К концу XIV–XV веку в русской общественной и религиозной мысли появились тенденции к более углубленной разработке идеи «страсти», эмоционального «неспокойствия».
В качестве орудия борьбы со «страстями» служители церкви использовали по-прежнему слово — как обличительное, так и увещевательное. Создававшие свои поучения церковные авторы стремились писать «невидимо на разумных скрыжа- лех, сердечных», а не на «чювственых хартиах» — но «женская тема» была слишком раздражающим и слишком значительным одновременно сюжетом. Вполне вероятно, что причиной тому было учащение случаев прямого вмешательства женщин в сферу мужского господства — политику. И хотя описание женской индивидуальности по-прежнему было ограничено отнесением ее в одну из двух категорий («доброй» или «злой» жены), тем не менее авторы XIV–XV веков, впервые «заглянувшие» во внутренний мир своих героинь, сделали первую попытку понять, а где возможно — объяснить их переживания (хотя бы даже «женской слабостью»)18.
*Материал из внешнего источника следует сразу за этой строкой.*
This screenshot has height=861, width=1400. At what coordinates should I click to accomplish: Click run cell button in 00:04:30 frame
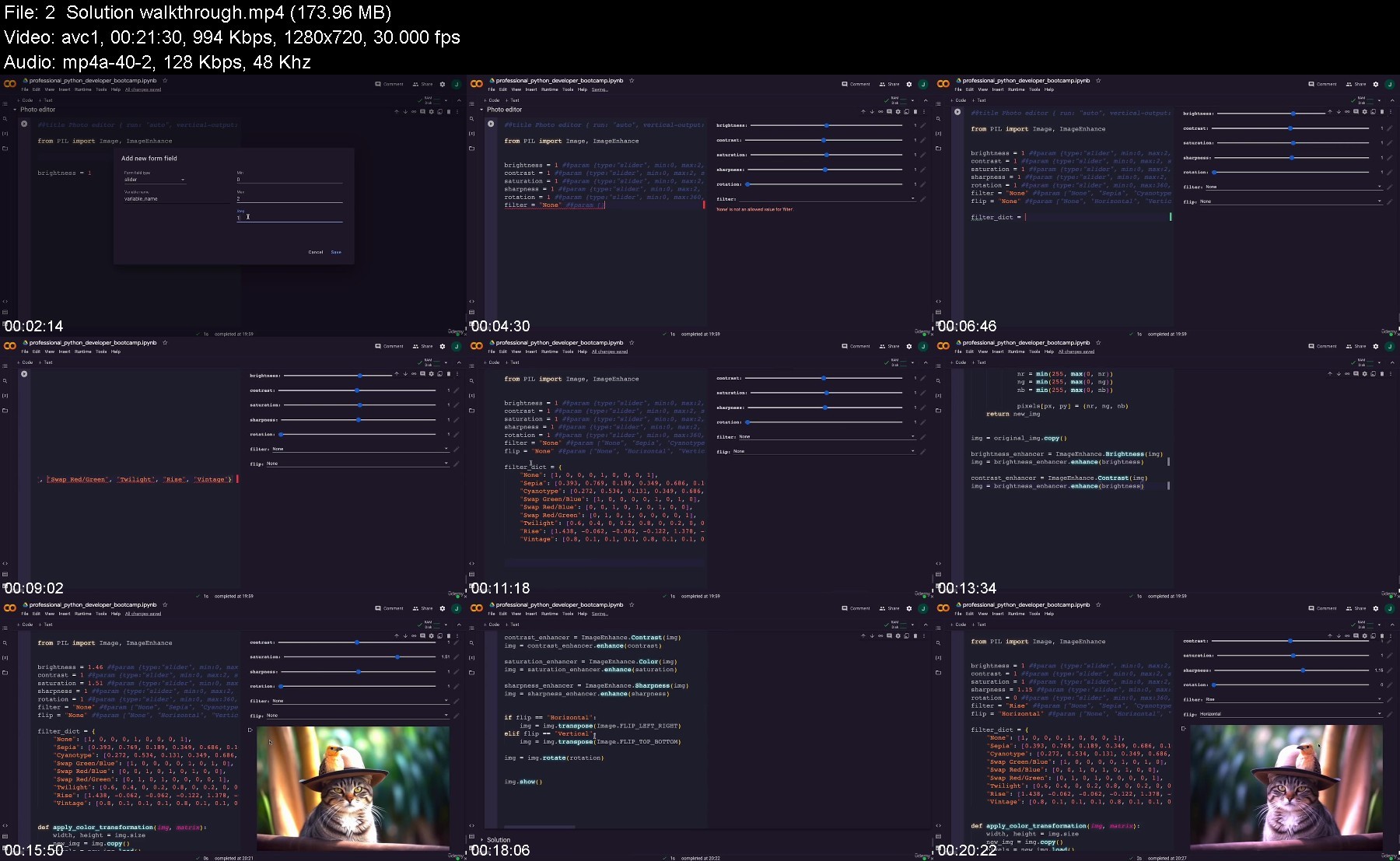491,124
Рожденные этим стремлением психологические построения выдающегося церковно-политического деятеля конца XV века Нила Сорского о иерархически подчиненных «периодах» развития страсти («прилог» — простое влечение, которое является началом «помыслу», «сочетание», «сложение», «пленение» и собственно «страстное вжеление») лишь подводили итог раздумьям на эту тему современников. И переводы греческих текстов («Девгениева деянья» с его ярким, запоминающимся образом Стратиговны), и оригинальные русские тексты того времени («Слово о житии великого князя Дмитрия Ивановича» с плачем Евдокии, «Житие Сергия Радонежского», запечатлевшее образ Марии, матери будущего святого) отразили желание «изречь неизрецае- мое»19, вызвать у читателей если не симпатию, то по крайней мере сопереживание. Таким образом, приоткрывается завеса над духовным и душевным миром некоторых представительниц образованной части русского общества — хотя бы в той мере, в какой это позволяют их современники — авторы житий, «повестей» и «слов».
Одной из главных черт душевного мира русской женщины «на пороге Нового времени» была повышенная эмоциональность. То, с чем вели борьбу церковные дидактики, оказалось неискоренимым. Но экспрессивность действий героинь в XVI–XVII веках в литературе уже не затушевывалась, а даже подчеркивалась длинными речами (плач Евдокии занимает несколько страниц). Правда, считать эти «речи» проявлениями их женской индивидуальности было бы большой натяжкой.